Using the notion of a computational graph is a simple way to visualize deep learning models. In that representation, deep learning models typically have one input layer, a large number of hidden layers and an output layer. The outputs of one layers serve as inputs to other layers on the next level. Given the large number of nodes in each layer, reusing knowledge representations across them becomes both very appealing and really difficult. Not surprisingly, multitask learning has received a lot of attention among deep learning researchers and technologists.
Multitask learning is a very broad term that encompasses a few different segments. Think about how humans reuse and apply knowledge. Sometimes, when performing a task, we apply knowledge we learn during a previous task. Other times, we need to adapt what is essentially the same knowledge and the same task to different domains. In the deep learning world, those variations of multitask learning are known as transfer learning and domain adaptation respectively.
Transfer learning is a form of multitask learning that is applied when a model needs to perform different tasks and knowledge representations should be reused across those tasks. Let’s consider the domain of language learning. When mastering a second or third language, we intuitively reuse many concepts or practices of our native language. Among languages that share similar origins, such as the ones coming from the Latin( Spanish, French, Italian, Portuguese…) there are many commonalities in terms of syntax, ver conjugation, pronunciation, grammar and many other aspects. In a polyglot deep learning model, we can envision a transfer learning technique that reuses the knowledge representation from layers designed for one language and apply them on layers focused on another language.
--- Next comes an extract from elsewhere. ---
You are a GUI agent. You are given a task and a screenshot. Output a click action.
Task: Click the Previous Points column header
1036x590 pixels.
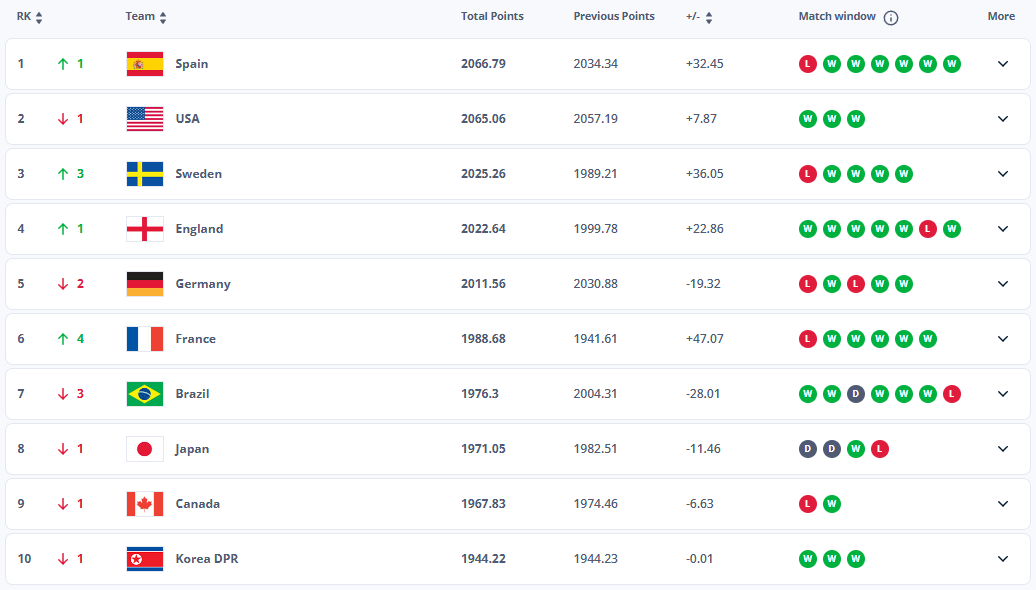[614, 17]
The principle of domain adaptation are complementary to transfer learning in the sense that the target task remains fundamentally the same and what varies is the distribution of the input. Let’s move our examples to the field of image analysis and take an algorithm that recognizes objects such as shoes, handbags or dresses in fashion designer pictures. Typically, those images include a model posing with the target items. On another scenario, we would like to build a model that recognizes the same objects(shoes, handbags and dresses) in images of social events that include multiple people each one wearing different items. Whether the knowledge created by the first model can clearly be applied in the second scenario, it would have to be represented in a way that can be generalized across both domains (fashion vs. social pics). That’s the role of domain adaptation.
We can imagine that multitask learning will be an essential element in the quest towards achieving general AI. In many modern deep learning frameworks, there are some distinctions between transfer and multitask learning. Notably, transfer learning is mostly used in relationship with supervised models while multitask learning can be applied to both supervised and unsupervised algorithms.